In recent months, viewers have watched 16-year-old Bethany Platt be slowly manipulated by “loving fiancé” Nathan, isolated from her family and coerced into sex with his “mates” – as Nathan, 20 years her senior, secretly collects payment. It’s been one of the most devastating pieces of television I’ve seen in years and last week accelerated in a series of post-watershed shows in which Nathan – who we’ve come to know is the ringleader of a network of abused girls – held a “party” for 10 punters at his flat. “Which girls do you want? What about Susie?” he debates at one point. “No, Neil’s shifted her to Liverpool. Her mum’s set up some local campaign: ‘Where’s our little girl?’” In a particularly harrowing scene, we see Bethany – her arm burnt with a cigarette by Nathan only an hour earlier – staring out from a bedroom as three men walk in and shut the door.
It’s not difficult to see why some viewers would find this hard to watch – I did – but worrying about this storyline making viewers uncomfortable surely misses the point. Teenage girls being groomed and used by men should make us uncomfortable; it should make us – as one viewer complained – “feel sick”. That the majority of the storyline has played out as early as 7.30pm means much of the abuse happens off screen – but it’s actually been all the more powerful for it. In one of the episodes last week (aired slightly later at 9pm), rather than the rape itself we saw a noticeably underage girl – perhaps as young as 14 – putting her clothes back on with a man next to her. It’s always implicit, but producers rightly never leave doubt – what we are watching is sex trafficking and child rape.

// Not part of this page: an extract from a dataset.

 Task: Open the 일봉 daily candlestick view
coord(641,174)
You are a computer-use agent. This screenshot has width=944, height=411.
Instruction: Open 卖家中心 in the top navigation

Child grooming, though increasingly on the agenda, is still a crime that needs pulling out in the open
There’s longstanding snobbery towards the work of soaps – largely based in a mix of class and gender prejudice – not least because their target audience is predominantly working-class women. But, over the years, some of the most iconic and important depictions of domestic violence, rape and male violence have been in shows like EastEnders, Brookside and Coronation Street – all broadcast into the nation’s living room every evening with their dinner. While dramas like Three Girls are fantastic, it is soaps that still reach the biggest audiences and, vitally, viewers of all ages. We know that these storylines are some of the most powerful ways to raise awareness of an issue – and child grooming, though increasingly on the agenda, is still a crime that needs pulling out in the open. That’s the context in which we have to see the Ofcom complaints – Coronation Street is a mainstream programme aimed at families, which means that, far from making it an unsuitable vehicle to discuss child grooming, it’s exactly the sort of programme that should be featuring it.
One of the starkest parts of Corrie’s child-grooming story is that it depicts how this crime takes hold. Nathan could be our own neighbour – he owns a beauty salon, he’s good-looking, seemingly kind – and, with grooming, Bethany never feels he’s done anything wrong. Last night, viewers saw Bethany refuse to believe her family's concerns while, at the end of last Friday’s episode – after Bethany emerged from the bedroom with mascara down her face to see Nathan being arrested – she screamed for the police to let him go. As the final credits rolled, she put her engagement ring back on, her cigarette burn visible on her forearm and gently smiled.
Mainstream culture should shine a light on such horrors, not shield viewers from it – if only it helps stop one young girl watching from becoming another real-life Bethany.